> _What the task requires_
From the entries below, extract every line that includes the word "computer".

Stored dataset items:
———

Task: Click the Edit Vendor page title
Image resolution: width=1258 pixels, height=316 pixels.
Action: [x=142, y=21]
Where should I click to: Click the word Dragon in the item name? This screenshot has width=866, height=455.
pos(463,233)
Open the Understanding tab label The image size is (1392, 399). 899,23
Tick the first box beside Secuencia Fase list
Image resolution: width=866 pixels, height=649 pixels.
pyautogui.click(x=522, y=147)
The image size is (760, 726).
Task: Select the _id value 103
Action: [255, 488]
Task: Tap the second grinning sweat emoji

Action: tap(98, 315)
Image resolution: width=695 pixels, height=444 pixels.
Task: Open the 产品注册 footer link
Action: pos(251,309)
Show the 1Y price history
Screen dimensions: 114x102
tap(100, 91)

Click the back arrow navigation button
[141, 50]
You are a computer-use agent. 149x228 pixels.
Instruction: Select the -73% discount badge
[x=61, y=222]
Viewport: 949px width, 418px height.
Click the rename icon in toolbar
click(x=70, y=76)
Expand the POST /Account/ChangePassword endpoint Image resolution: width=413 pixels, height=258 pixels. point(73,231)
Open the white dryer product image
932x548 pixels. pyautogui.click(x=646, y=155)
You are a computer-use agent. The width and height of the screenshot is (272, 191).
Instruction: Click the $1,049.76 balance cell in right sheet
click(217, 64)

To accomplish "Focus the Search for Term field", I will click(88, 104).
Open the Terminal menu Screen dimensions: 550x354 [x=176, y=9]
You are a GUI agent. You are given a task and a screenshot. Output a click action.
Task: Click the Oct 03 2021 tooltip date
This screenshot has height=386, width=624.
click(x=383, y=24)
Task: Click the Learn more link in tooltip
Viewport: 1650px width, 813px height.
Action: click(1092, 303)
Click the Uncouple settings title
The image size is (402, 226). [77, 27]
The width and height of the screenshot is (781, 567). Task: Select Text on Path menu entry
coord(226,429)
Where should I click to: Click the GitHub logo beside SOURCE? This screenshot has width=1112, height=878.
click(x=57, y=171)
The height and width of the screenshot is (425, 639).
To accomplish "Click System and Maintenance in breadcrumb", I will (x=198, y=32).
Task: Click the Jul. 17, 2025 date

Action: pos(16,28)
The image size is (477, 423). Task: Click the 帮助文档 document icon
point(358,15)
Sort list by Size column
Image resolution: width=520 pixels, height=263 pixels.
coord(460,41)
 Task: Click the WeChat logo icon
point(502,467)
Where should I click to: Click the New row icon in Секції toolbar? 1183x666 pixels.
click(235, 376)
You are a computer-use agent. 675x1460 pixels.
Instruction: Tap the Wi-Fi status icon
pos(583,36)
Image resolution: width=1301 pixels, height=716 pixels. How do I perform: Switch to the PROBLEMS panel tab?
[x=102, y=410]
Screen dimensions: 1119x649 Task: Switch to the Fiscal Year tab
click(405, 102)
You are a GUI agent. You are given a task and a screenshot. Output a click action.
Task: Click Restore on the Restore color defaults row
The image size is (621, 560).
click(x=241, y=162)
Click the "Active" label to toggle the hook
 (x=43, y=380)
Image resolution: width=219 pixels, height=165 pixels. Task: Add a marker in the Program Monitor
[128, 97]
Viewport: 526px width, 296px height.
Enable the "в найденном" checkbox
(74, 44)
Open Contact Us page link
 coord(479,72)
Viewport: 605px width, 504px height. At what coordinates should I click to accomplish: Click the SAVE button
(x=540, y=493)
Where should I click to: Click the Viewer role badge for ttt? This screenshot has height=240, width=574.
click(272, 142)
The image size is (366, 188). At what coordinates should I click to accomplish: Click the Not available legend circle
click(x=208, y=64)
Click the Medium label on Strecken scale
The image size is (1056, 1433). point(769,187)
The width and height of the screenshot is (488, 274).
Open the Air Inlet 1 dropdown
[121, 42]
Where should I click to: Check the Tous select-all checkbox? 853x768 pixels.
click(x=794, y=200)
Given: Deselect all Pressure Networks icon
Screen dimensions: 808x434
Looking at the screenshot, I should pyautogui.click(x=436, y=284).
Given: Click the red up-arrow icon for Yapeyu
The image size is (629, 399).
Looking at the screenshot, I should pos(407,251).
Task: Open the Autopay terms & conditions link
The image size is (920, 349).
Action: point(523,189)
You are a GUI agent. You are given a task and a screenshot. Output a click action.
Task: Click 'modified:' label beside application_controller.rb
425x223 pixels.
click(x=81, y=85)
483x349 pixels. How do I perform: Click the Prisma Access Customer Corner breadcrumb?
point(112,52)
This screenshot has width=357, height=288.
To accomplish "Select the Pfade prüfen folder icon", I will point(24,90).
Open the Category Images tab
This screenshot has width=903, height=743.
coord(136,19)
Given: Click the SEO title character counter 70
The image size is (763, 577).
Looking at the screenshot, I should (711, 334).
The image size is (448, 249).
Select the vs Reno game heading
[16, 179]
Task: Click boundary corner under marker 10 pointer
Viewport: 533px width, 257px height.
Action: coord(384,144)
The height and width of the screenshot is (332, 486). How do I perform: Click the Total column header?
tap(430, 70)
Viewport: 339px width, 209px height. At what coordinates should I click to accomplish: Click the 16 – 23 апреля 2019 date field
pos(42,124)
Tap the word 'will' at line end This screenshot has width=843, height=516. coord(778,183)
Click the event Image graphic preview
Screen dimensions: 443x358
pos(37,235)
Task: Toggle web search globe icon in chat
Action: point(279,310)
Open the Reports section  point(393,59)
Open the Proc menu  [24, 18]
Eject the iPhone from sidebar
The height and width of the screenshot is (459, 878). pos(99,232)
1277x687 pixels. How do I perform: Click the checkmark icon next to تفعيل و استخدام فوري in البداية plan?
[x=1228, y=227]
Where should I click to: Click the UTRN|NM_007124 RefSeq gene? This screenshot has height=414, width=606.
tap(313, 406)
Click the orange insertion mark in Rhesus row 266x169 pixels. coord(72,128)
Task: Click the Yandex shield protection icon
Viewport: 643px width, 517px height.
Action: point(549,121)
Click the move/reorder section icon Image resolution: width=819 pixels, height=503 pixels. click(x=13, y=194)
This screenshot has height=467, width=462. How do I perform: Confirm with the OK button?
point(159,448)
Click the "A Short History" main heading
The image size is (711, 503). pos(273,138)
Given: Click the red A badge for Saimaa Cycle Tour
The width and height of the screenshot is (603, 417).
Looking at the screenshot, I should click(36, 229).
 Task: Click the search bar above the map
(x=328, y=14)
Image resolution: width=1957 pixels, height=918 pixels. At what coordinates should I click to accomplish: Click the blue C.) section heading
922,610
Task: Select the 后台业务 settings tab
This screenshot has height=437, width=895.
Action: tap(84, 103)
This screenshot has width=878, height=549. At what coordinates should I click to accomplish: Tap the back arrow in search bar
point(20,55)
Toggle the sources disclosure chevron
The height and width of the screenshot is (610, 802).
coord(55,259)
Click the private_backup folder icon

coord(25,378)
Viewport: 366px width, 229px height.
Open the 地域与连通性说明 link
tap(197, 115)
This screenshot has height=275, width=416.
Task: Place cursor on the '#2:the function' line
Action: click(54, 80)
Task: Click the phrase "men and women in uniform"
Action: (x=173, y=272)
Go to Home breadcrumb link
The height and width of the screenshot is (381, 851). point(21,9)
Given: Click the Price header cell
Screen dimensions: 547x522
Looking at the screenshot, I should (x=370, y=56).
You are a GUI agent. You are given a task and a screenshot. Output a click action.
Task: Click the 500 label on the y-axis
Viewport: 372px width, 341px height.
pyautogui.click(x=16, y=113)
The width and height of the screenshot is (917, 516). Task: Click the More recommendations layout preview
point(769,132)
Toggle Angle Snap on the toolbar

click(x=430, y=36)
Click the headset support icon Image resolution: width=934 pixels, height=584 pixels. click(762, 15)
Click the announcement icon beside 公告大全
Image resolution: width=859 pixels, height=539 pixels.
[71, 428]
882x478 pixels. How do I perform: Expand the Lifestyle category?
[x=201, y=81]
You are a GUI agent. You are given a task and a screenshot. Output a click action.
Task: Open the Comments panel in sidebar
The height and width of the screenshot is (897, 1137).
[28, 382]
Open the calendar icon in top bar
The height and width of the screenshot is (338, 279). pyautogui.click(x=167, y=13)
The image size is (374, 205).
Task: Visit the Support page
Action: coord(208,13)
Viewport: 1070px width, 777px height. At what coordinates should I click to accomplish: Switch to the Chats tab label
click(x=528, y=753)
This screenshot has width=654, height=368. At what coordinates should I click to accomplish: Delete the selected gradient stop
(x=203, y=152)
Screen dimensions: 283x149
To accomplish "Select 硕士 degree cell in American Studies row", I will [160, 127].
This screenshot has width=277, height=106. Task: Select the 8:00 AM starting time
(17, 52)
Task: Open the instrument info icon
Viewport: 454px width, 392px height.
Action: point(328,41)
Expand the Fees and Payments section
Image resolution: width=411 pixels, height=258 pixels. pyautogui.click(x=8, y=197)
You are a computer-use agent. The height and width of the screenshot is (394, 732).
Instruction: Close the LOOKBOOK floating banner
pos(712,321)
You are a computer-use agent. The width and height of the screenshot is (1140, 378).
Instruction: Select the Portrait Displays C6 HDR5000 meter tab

———

> _Exercise output_
You are a computer-use agent. 149x228 pixels.
You are a computer-use agent. The width and height of the screenshot is (272, 191).
You are a computer-use agent. 675x1460 pixels.
You are a computer-use agent. The height and width of the screenshot is (394, 732).
You are a computer-use agent. The width and height of the screenshot is (1140, 378).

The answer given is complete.